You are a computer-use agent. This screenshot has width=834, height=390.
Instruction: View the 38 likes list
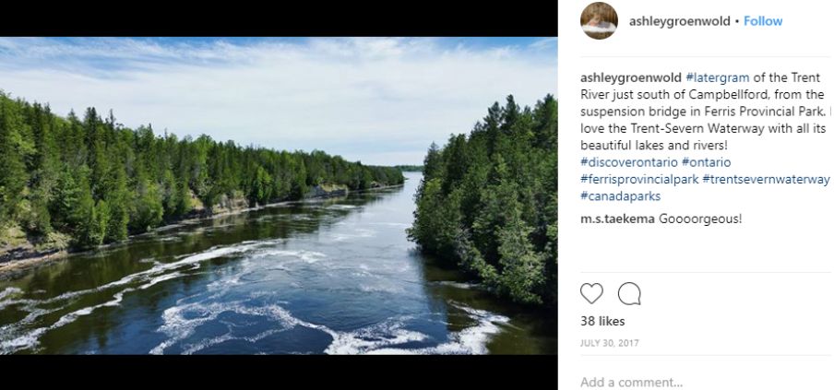pyautogui.click(x=602, y=322)
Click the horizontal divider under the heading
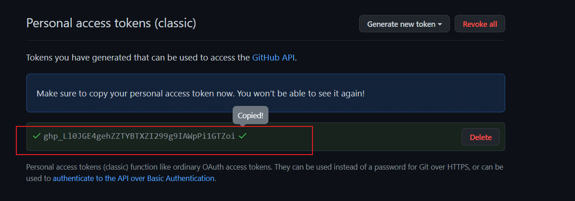The height and width of the screenshot is (201, 575). [x=266, y=40]
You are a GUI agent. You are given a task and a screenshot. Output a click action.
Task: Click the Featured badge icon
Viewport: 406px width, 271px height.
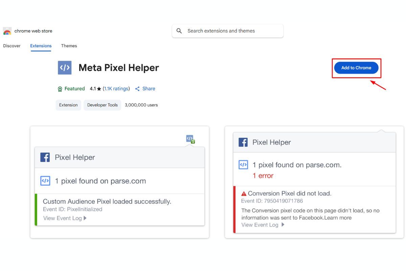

## What you have to do
On how many lines of the data does the word "agent" appear? Only the number is wanted.

## Result for this task
2